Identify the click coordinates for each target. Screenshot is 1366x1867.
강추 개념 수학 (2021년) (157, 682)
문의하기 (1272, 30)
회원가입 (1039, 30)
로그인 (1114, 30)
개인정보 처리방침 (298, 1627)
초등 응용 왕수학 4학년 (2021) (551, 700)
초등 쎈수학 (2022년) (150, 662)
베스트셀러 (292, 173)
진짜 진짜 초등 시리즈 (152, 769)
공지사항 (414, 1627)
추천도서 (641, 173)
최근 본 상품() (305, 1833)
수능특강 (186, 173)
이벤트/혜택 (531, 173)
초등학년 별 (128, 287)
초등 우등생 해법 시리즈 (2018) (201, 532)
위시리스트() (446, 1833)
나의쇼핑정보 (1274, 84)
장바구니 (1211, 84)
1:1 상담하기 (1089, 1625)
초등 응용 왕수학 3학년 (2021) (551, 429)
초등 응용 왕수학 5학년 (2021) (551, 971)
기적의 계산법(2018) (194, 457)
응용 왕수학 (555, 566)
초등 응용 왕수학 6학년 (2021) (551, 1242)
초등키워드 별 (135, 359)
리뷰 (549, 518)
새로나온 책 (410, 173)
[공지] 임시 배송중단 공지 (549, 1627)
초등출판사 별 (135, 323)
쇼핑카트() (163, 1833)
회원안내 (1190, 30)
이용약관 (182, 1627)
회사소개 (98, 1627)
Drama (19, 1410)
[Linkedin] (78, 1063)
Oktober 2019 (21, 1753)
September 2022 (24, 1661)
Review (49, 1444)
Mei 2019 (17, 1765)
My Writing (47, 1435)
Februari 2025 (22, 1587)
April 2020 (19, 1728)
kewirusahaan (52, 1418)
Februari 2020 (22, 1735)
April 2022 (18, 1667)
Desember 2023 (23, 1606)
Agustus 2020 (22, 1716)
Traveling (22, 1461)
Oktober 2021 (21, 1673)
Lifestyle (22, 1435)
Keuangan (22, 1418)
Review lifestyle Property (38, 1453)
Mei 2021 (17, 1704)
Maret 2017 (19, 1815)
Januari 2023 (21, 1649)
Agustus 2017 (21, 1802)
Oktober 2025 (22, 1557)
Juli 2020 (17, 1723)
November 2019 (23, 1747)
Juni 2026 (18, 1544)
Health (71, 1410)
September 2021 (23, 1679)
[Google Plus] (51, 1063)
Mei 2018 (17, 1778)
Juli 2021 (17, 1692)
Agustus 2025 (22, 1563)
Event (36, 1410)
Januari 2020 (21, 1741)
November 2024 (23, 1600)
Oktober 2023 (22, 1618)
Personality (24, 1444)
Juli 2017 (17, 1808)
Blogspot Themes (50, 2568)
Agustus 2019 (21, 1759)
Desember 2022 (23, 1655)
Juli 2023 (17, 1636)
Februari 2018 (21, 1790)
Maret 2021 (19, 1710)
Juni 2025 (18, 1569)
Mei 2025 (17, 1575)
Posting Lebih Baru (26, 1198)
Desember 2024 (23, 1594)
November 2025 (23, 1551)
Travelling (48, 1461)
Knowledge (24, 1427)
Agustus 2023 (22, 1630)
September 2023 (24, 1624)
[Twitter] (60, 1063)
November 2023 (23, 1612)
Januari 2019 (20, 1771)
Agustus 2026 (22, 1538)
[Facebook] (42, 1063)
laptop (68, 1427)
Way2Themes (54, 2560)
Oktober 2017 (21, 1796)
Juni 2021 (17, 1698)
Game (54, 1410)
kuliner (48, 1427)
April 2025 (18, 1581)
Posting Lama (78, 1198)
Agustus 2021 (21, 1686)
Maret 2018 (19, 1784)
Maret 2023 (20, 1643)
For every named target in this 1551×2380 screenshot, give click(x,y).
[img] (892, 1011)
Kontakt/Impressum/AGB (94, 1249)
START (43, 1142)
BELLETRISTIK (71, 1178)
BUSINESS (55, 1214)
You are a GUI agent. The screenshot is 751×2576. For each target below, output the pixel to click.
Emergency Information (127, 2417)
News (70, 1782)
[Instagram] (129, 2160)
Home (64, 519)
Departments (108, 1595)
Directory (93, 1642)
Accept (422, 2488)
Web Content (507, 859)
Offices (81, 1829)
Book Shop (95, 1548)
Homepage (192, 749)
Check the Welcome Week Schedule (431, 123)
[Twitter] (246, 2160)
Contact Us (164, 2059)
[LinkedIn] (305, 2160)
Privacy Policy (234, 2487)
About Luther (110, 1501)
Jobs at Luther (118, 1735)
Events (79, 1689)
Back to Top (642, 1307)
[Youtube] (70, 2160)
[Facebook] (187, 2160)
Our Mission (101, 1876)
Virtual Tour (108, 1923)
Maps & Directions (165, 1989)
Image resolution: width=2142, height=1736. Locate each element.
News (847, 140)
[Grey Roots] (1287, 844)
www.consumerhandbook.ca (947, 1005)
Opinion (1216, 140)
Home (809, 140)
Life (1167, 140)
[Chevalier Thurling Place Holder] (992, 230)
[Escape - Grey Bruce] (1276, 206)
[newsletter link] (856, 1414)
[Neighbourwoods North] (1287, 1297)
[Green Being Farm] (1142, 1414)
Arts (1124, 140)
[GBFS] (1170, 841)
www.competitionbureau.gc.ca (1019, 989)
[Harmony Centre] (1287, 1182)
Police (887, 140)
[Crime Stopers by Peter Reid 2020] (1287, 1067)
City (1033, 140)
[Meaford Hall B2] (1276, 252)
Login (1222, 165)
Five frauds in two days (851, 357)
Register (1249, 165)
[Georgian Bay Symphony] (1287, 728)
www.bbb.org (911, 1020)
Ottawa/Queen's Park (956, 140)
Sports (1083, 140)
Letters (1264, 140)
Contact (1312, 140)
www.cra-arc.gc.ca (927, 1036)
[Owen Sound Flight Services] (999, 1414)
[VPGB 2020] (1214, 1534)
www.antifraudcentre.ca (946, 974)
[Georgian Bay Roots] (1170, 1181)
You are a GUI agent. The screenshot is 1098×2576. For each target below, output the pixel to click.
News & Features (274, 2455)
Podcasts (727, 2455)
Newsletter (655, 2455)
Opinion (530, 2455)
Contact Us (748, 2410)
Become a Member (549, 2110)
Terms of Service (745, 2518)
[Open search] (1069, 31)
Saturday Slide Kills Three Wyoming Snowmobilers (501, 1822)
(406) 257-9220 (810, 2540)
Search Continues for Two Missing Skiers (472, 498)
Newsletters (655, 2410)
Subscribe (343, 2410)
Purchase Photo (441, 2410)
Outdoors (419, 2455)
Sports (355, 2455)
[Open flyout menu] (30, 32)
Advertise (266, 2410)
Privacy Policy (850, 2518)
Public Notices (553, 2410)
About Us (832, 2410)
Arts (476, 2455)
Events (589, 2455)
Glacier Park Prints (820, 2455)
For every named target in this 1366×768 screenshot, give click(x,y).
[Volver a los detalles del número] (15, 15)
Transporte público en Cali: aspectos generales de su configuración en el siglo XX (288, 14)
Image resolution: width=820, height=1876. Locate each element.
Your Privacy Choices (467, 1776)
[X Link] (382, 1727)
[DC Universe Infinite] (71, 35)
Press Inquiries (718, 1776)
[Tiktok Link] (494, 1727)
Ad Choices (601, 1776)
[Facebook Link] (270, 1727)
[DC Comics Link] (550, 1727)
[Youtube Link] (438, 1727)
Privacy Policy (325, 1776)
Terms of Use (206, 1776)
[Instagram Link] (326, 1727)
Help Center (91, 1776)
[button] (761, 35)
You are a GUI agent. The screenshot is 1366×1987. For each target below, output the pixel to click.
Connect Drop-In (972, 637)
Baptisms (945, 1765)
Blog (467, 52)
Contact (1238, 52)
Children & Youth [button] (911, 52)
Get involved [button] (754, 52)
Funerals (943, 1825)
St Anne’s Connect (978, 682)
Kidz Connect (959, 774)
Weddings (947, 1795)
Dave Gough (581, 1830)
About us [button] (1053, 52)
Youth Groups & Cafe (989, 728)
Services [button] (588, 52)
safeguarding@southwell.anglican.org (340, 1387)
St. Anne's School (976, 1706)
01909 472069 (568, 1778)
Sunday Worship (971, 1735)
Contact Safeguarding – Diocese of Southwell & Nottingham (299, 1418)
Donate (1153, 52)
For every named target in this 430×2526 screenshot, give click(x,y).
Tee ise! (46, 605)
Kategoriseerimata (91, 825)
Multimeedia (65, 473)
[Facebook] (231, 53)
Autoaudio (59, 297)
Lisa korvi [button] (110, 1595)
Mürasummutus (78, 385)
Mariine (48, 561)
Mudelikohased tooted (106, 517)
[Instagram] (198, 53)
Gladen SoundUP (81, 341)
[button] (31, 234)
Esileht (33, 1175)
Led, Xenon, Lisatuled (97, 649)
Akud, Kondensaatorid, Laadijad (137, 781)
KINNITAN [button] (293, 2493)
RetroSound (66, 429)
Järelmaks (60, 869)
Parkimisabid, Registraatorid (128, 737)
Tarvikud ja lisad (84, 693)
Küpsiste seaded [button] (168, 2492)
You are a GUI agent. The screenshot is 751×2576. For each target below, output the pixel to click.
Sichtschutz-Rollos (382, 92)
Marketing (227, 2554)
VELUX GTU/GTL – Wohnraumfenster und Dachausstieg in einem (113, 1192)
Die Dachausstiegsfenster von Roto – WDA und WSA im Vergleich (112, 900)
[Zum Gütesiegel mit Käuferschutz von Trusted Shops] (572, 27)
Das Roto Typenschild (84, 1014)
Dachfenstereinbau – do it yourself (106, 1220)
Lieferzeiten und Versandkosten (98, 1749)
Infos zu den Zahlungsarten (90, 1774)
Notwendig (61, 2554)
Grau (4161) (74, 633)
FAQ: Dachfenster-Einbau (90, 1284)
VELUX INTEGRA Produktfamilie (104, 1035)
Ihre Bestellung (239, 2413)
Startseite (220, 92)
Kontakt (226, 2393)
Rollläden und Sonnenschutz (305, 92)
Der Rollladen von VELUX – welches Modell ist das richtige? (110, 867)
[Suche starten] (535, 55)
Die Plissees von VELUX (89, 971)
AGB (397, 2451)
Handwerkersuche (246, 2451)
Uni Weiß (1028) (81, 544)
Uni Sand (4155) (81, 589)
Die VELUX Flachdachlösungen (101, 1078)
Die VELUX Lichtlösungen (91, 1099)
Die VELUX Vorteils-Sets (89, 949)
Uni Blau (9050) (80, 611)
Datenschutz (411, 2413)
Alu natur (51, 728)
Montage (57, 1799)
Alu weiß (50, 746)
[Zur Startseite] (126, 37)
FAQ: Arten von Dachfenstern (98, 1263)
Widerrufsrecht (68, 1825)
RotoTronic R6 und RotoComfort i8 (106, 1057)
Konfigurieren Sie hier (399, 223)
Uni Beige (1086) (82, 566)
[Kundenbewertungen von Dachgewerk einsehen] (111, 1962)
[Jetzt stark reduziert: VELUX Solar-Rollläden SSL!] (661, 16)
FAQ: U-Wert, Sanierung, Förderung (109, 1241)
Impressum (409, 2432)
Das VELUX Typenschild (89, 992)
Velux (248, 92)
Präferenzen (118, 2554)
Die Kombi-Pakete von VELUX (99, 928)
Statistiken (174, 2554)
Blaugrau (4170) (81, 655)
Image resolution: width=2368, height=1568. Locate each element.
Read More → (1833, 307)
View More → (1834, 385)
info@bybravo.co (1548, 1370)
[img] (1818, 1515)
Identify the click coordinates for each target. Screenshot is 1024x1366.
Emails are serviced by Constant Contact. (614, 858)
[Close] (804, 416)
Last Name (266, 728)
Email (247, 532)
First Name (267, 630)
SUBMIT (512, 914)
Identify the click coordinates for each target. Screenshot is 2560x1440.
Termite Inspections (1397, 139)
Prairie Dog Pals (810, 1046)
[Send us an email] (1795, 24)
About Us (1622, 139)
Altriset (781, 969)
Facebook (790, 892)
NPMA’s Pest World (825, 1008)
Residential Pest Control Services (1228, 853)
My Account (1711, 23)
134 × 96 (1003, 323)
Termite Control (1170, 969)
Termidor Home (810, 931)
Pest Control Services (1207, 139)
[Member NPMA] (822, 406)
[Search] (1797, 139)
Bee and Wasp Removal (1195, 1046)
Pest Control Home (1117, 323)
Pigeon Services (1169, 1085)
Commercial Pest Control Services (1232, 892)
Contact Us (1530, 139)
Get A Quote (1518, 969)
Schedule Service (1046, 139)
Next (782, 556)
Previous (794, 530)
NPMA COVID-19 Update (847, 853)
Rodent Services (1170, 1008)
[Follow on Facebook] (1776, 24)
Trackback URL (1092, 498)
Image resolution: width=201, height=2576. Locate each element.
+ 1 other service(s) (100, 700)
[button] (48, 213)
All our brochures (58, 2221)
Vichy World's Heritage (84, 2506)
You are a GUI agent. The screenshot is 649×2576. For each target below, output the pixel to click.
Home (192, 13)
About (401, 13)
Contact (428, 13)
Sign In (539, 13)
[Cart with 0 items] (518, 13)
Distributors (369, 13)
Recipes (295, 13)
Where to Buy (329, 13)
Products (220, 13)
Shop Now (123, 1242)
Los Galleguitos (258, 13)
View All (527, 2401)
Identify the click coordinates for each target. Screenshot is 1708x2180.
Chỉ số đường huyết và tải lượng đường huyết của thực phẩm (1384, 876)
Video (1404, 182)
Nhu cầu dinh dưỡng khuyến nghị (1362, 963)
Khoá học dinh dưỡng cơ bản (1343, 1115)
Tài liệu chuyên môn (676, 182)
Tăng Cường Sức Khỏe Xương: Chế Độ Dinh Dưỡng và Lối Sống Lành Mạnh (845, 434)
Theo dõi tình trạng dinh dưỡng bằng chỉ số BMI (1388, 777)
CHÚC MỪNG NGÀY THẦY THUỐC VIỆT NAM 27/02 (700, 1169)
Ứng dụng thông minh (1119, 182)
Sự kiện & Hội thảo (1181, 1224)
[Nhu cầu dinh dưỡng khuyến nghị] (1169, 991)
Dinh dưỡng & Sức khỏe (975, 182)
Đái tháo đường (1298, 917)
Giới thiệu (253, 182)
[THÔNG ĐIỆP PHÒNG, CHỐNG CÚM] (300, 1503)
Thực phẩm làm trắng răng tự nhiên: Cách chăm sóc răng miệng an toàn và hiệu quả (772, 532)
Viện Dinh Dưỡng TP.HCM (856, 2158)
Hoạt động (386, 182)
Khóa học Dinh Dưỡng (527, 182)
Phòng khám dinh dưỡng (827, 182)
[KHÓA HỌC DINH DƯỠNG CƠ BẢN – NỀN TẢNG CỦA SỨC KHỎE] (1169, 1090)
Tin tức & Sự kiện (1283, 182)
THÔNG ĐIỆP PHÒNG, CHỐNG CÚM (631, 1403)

*Action item*
Write down exactly the span of lines above from the one containing "[Linkedin] (78, 1063)" to the one containing "Juli 2020 (17, 1723)", both ends included.

*Your solution*
[Linkedin] (78, 1063)
Oktober 2019 (21, 1753)
September 2022 (24, 1661)
Review (49, 1444)
Mei 2019 (17, 1765)
My Writing (47, 1435)
Februari 2025 (22, 1587)
April 2020 (19, 1728)
kewirusahaan (52, 1418)
Februari 2020 (22, 1735)
April 2022 (18, 1667)
Desember 2023 (23, 1606)
Agustus 2020 (22, 1716)
Traveling (22, 1461)
Oktober 2021 (21, 1673)
Lifestyle (22, 1435)
Keuangan (22, 1418)
Review lifestyle Property (38, 1453)
Mei 2021 (17, 1704)
Maret 2017 (19, 1815)
Januari 2023 (21, 1649)
Agustus 2017 (21, 1802)
Oktober 2025 (22, 1557)
Juli 2020 (17, 1723)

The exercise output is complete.